Steven Singer is back to promote digestive health with Fody Food Co

Stephanie Ricci contributed to this story.


The COVID-19 crisis has encouraged consumers to make health-conscious decisions when buying food. Despite the rise of gluten-free and dairy-free products, people with digestive issues struggle to find gut-friendly products. Fody Food Co aims to fill this gap by offering a range of foods that support gut health.

“We’re trying to bring comfort back to the millions of people across America who suffer from all kinds of digestive health issues,” said Steven J. Singer, Founder and CEO of Fody Food Co. “We offer products that alleviate some of these symptoms so that they are not deprived of the joys of everyday life.

Fody Food is a Certified B Corp company offering a range of pasta sauces, salsas and dressing products, all low in fermentable carbohydrates known as FODMAPs (fermentable oligosaccharides, disaccharides, monosaccharides and polyols) which can trigger digestive symptoms, including bloating, gas and stomach pain. A low FODMAP diet is clinically recommended for the management of irritable bowel syndrome (IBS).

Since its launch in 2016, the company has significantly expanded its distribution in the United States and Canada. Its products are sold online and in more than 8,000 stores across North America, including Whole Foods, Walmart, Metro, Publix, Sprouts, Loblaws and Kroger.

Born and raised in Montreal, Singer went to McGill University with the goal of becoming a lawyer. It didn’t take him long to learn business and catch the entrepreneurial spirit.

“I’ve always been an entrepreneur, but I didn’t necessarily know until I got into business that it was my calling,” Singer said. “It’s the freedom to be able to take an idea and apply it without anyone necessarily trying to stunt that growth.”

Fody Food Co isn’t Singer’s first business venture to tackle dietary restrictions. He first learned the ropes of the trade working as a textile salesman before co-founding his first start-up, Glutino, at the age of 26.

The gluten-free food company entered the North American market long before gluten-free products became mainstream. What started as a small company in 1999 has grown into one of North America’s leading gluten-free brands, with annual sales reaching over $65 million in 2011. Glutino was acquired the same year.
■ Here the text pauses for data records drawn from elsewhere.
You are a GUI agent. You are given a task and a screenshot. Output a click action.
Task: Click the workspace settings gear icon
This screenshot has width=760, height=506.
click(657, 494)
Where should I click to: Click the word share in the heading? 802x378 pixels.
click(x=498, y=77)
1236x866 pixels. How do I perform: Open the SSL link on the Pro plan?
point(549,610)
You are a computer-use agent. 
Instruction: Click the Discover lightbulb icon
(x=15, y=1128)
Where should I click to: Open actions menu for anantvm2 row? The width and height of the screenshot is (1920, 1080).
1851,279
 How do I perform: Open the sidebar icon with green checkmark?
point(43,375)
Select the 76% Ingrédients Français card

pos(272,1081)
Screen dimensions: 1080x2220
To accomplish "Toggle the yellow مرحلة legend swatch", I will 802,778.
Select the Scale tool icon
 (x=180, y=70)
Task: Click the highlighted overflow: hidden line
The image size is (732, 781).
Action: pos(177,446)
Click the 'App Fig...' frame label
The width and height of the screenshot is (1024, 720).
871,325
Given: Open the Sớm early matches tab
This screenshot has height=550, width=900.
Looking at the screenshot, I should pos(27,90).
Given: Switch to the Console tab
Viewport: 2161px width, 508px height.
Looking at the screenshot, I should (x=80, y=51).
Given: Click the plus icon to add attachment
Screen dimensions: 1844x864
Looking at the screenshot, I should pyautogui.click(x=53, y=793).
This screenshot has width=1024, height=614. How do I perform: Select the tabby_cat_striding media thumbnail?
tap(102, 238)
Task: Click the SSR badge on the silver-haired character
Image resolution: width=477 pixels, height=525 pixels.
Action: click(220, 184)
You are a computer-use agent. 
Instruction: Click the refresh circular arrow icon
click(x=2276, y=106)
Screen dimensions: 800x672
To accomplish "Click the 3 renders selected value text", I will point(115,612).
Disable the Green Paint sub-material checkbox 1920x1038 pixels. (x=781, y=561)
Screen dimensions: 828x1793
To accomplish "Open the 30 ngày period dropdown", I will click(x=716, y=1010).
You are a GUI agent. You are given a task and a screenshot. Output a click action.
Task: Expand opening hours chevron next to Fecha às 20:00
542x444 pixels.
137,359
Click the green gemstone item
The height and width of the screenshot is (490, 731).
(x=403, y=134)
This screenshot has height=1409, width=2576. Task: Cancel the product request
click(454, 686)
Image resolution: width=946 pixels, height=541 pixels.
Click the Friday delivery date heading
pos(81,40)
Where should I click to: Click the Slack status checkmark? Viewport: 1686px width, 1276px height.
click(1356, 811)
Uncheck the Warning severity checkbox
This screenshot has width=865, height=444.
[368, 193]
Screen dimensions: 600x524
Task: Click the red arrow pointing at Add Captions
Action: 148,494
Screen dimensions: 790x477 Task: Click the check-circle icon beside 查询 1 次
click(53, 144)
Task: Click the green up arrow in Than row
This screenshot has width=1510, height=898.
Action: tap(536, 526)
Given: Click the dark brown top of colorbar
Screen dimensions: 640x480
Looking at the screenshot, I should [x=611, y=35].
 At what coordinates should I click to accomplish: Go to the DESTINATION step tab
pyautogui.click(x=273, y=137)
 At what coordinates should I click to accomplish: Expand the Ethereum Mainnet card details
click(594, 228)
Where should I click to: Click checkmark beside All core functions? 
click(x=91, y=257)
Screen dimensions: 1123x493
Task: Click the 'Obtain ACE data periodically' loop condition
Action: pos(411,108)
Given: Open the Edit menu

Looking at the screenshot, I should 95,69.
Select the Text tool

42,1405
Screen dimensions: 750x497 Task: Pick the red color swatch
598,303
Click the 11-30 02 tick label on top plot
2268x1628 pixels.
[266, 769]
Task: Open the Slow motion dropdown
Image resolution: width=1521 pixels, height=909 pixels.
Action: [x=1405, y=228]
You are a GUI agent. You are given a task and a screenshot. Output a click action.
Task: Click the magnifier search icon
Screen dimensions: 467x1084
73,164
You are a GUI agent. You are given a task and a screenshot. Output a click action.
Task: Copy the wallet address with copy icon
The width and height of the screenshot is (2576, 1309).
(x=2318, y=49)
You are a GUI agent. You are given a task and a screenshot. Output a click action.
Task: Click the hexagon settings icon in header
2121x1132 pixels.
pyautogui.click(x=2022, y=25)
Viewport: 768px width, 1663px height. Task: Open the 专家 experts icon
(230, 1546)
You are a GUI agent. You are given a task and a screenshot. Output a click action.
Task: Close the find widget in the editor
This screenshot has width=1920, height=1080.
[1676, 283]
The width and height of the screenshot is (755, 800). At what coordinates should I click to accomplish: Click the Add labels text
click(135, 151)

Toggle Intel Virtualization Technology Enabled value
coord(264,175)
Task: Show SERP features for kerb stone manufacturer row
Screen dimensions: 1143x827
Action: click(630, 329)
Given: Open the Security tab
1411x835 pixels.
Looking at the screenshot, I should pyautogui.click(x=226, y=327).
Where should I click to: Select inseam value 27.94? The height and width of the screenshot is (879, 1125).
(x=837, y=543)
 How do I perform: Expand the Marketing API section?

“I just had this crazy entrepreneurial urge to start over and take advantage of all the experience I had, the highs, the lows, the wins, the losses, and help more people feel better, that’s exactly what we’re doing now,” shares the entrepreneur.

Instead of returning to the gluten-free market alone, he expanded the idea of ​​promoting digestive health to create products that would include people with conditions such as Crohn’s disease, colitis, IBS, and more.

“It’s about understanding what triggers your body,” he said. “The two main triggers for people with digestive problems are garlic and onion. Of course, these are ingredients that we enjoy very much on a daily basis. We wanted to offer a range of condiments, sauces, pasta sauce , barbecue sauce, ketchup, things that people eat all the time, but without those trigger ingredients.

According to Singer, one in seven Americans — about 40 million people — suffers from some sort of digestive health problem, but not everyone is aware of or willing to change their diet.

In addition to selling its products, the company offers recipes and educational resources on gut health, especially the low FODMAP diet and other digestive issues through its website and social networks.

“We try to get people to talk openly about IBS, bloating and discomfort,” he said. “It’s a taboo subject, but it’s part of life. When you add up the number of people who have digestive health issues, it’s bigger than many other well-known diseases. There’s no reason people can’t talk about irritable bowel syndrome.

While retail generates 70% of its sales, the remaining 30% comes from business activities. Online Store, which was accelerated by the COVID-19 pandemic as more and more people turned to e-commerce. To cope with the surge in online demand, the company has partnered with Heyday, a conversational AI platform, to provide automated customer support that answers shoppers’ questions about dietary restrictions and ingredients. some products.

“How cool is it to start a business, be an entrepreneur and help people feel better at the same time? That’s what I love the most,” Singer said.